Step 7: Using the recorded vibration data, bode plots are generated, which give
the coast down response and the natural frequencies of TG deck.
WE CLAIM
1. A portable device for dynamic testing of large turbo generator decks in
three directions comprising:
- a drive motor (1) for driving the discs (6);
- a drive controller (2) for controlling the drive motor (1);
- a vee-belt (7) for connecting the motor (1) and the disc (6);
Characterized in that,
- the main exciter body (4) houses the drive and driven gear discs having
three machined surfaces for mounting on interface plate (A, B or C) to
obtain excitation in three directions wherein unbalance weights (5) of
various configurations are provided in the main excitor body (M) housing
for increasing the excitation force.
2. A portable device for dynamic testing as claimed in claim 1, wherein
counter rotating twin eccentric masses generates a maximum force of
50, 000 Newton in the speed range of 100 to 3600 RPM.

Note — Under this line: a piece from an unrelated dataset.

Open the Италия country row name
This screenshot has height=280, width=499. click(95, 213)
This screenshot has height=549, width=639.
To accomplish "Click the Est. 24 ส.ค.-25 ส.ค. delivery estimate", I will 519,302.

3. A method for dynamic testing of large Turbo generator decks in three
directions comprising;
- fixing the interface plate (A, B, C) on the structure to be tested;
- grouting the plate with a plurality of grouting bolts spaced at pre-
determined distance;
- fixing the portable device (mechanical exciter M) on the interface plate
(A, B, C) with appropriate holes required for horizontal, vertical and axial
direction;
- connecting the controller (2) and the motor electrically;
- making the vibration recording instrument ready with signal inputs from
the probes fixed on the TG deck beams with embedded metal plates
wherein, the portable device is started putting the controller form 0 to
3000 rpm and recording the vibrations to obtain the bode plots during
coast up when the device is tripped at 3000 RPM and the vibration
recordings continued while the device coast down to 0 RPM and the
process is repeated for other two directions when vibration data is
recorded to generate bode plots to obtain coast down response and the
natural frequencies of TG deck.

A portable device for dynamic testing of large Turbo generator decks in three
directions consists of a drive motor (1) for driving the discs (6), a drive controller
for controlling the drive motor (1), a vee-belt connecting the motor and the disc.
The main exciter body (4) houses the drive and driven gear discs having three
machine surfaces for mounting on interface plate (A, B, C) to obtain excitation in
three directions wherein unbalance weights (5) of various configuration are
provided in the main excitor body (M) housing for increasing the excitation force.